Nadie tiene los ojos exentos de la tentación de la hermosura, ni libres las manos de la del oro: pocos son los que guardan un tesoro con bastante fidelidad.
Llevaba un perro a casa la comida del amo, colgada al cuello. Era sobrio y frugal, más de lo que hubiese querido cuando veía una buena tajada; pero, al fin y al cabo lo era. ¿No estamos todos sujetos a esas debilidades? ¡Extraña contradicción! La frugalidad, que enseñamos a los perros, no la pueden aprender los hombres.

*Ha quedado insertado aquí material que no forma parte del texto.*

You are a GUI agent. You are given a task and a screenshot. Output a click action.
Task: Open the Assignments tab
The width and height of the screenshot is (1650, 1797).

Quedamos, pues, en que aquel perro era de condición. El caso fue que pasó un mastín, y probó a quitarle los manjares. No lo consiguió tan fácilmente como creía: nuestro perro dejó en tierra la presa para defenderla mejor, libre de la carga, y comenzó la batalla. Acudieron otros perros, entre ellos algunos de esos que viven sobre el país y hacen poco caso de los golpes. No podía contra todos el pobre can, y viendo la pitanza en inminente riesgo, quiso obtener su parte, como era de razón.
"¡Basta de pelea! Les dijo: no quiero más que mi ración; para vosotros lo demás." Y así diciendo, hinca el diente, antes que nadie. Y cada cual tira por su parte, a quien mejor: y todos participaron de la merienda.
Veo en este caso el vivo ejemplo de una ciudad cuya hacienda está a merced de todos. Regidores, síndicos y alcabaleros, meten la mano hasta el codo. El más listo abre el ojo a los demás, y en un periquete quedan limpias las arcas. Si algún escrupuloso quiere defender el público caudal con frívolas razones, le hacen ver que es un solemne bobo. No le cuesta mucho convencerse, y al punto le veis meter la uña como el primero.